In the village, the population was spread out, with 28.2% under the age of 18, 10.5% from 18 to 24, 27.9% from 25 to 44, 22.5% from 45 to 64, and 11.0% who were 65 years of age or older. The median age was 34 years. For every 100 females there were 107.2 males. For every 100 females age 18 and over, there were 104.6 males.

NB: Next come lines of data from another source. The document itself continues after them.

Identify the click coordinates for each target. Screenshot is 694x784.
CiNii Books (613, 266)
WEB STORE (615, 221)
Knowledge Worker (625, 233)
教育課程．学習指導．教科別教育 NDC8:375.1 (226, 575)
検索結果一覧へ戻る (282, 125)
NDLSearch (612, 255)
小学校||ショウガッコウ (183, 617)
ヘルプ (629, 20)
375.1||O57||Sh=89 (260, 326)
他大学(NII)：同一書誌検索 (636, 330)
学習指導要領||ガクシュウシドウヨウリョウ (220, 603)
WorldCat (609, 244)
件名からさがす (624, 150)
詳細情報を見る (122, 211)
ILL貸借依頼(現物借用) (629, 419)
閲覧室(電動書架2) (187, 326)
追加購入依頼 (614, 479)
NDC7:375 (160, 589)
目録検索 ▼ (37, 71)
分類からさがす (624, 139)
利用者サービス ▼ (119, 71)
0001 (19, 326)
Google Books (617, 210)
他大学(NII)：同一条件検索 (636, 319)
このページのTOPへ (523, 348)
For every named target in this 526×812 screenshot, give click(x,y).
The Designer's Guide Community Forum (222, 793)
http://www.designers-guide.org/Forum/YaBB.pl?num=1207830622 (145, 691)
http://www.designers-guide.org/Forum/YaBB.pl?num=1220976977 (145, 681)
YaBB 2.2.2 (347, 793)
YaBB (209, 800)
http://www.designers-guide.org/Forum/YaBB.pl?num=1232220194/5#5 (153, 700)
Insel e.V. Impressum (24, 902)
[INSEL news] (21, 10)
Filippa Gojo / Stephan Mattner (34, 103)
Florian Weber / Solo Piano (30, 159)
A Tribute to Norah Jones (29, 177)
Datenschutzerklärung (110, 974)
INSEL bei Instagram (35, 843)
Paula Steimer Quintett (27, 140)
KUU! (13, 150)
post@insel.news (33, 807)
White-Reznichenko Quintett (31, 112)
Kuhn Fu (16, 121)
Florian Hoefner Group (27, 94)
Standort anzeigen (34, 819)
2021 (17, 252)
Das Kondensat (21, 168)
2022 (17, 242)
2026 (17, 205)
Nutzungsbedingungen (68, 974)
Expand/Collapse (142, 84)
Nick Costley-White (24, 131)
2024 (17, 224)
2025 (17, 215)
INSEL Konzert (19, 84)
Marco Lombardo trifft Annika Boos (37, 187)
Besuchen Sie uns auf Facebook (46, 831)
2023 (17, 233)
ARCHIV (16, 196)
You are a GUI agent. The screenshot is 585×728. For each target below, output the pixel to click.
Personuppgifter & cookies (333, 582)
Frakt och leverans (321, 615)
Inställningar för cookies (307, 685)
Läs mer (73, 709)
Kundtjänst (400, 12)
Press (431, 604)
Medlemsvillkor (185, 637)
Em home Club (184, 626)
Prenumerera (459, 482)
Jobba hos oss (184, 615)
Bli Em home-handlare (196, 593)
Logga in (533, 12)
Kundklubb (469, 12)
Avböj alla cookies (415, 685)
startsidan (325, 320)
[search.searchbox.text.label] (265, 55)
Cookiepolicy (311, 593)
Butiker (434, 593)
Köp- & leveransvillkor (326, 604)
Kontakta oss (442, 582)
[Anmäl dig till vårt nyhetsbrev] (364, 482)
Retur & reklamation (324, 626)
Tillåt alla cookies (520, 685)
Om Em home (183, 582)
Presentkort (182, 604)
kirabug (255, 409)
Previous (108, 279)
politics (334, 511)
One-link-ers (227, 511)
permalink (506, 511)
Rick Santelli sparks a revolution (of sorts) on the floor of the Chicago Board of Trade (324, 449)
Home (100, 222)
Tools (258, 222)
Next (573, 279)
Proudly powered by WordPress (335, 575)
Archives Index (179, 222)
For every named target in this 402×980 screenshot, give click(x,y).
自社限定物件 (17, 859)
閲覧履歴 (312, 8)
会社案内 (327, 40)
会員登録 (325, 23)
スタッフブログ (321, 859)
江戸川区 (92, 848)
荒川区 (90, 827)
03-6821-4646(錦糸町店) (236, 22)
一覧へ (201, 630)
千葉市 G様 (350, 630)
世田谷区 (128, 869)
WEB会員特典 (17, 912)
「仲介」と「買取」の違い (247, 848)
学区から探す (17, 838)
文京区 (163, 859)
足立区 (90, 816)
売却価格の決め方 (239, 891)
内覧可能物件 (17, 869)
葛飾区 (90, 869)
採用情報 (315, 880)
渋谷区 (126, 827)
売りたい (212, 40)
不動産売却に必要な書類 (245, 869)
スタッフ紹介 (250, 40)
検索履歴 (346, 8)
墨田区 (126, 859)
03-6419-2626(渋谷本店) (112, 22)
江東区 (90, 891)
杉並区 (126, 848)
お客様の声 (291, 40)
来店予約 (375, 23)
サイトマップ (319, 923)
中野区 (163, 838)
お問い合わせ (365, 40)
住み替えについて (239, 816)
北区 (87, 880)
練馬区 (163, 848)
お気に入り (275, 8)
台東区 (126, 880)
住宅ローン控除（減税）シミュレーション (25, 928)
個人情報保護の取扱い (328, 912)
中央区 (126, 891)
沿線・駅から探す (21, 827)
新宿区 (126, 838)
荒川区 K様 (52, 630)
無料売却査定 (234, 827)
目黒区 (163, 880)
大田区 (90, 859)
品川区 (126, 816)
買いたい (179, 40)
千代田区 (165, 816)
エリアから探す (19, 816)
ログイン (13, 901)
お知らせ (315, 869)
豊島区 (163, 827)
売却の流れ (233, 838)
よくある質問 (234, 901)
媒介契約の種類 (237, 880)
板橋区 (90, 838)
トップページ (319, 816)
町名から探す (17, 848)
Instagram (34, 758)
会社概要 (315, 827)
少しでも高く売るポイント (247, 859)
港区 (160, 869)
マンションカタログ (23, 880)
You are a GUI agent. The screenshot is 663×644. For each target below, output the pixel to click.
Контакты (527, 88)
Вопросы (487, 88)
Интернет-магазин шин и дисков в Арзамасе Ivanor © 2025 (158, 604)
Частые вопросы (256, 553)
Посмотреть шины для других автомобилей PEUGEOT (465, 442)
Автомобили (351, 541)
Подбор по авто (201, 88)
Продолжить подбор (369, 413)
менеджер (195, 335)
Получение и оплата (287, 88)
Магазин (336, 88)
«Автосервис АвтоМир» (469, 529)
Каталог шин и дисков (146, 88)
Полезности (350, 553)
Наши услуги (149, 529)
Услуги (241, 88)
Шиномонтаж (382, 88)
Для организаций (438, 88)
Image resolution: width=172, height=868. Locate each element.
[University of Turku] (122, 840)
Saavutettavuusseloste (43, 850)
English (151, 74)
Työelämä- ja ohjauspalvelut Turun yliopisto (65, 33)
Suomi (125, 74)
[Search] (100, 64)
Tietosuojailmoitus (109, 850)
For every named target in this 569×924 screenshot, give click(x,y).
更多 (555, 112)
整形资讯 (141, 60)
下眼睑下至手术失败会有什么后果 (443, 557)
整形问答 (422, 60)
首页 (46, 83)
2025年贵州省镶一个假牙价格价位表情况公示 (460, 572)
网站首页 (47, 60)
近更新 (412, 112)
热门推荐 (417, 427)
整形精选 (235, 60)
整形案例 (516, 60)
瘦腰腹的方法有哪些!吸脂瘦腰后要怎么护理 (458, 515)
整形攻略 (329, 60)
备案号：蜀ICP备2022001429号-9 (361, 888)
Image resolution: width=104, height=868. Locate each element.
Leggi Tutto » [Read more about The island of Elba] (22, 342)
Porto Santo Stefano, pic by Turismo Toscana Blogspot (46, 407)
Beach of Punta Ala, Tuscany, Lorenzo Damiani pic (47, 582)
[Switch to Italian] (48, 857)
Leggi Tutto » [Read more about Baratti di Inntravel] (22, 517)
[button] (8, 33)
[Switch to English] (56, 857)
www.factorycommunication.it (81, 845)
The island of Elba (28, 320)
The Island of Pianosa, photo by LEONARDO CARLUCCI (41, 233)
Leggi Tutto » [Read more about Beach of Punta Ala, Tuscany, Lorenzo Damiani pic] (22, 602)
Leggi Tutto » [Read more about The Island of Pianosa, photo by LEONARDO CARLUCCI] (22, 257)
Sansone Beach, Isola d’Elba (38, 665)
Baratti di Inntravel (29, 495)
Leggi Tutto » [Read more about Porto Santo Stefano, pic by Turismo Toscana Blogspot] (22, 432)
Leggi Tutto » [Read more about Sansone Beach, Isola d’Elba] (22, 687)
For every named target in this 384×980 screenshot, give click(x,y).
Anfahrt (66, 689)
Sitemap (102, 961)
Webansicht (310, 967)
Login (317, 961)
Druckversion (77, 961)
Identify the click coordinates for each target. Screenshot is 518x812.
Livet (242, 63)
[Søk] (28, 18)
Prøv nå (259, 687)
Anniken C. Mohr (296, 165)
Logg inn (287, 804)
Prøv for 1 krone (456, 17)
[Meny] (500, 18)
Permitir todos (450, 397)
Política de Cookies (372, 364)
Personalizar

The median income for a household in the village was $35,956, and the median income for a family was $37,917. Males had a median income of $31,250 versus $20,938 for females. The per capita income for the village was $13,884. About 11.6% of families and 10.1% of the population were below the poverty line, including 17.5% of those under age 18 and 18.8% of those age 65 or over.

==Education==
Mowrystown is the home of Whiteoak High School, home of the Whiteoak Wildcats.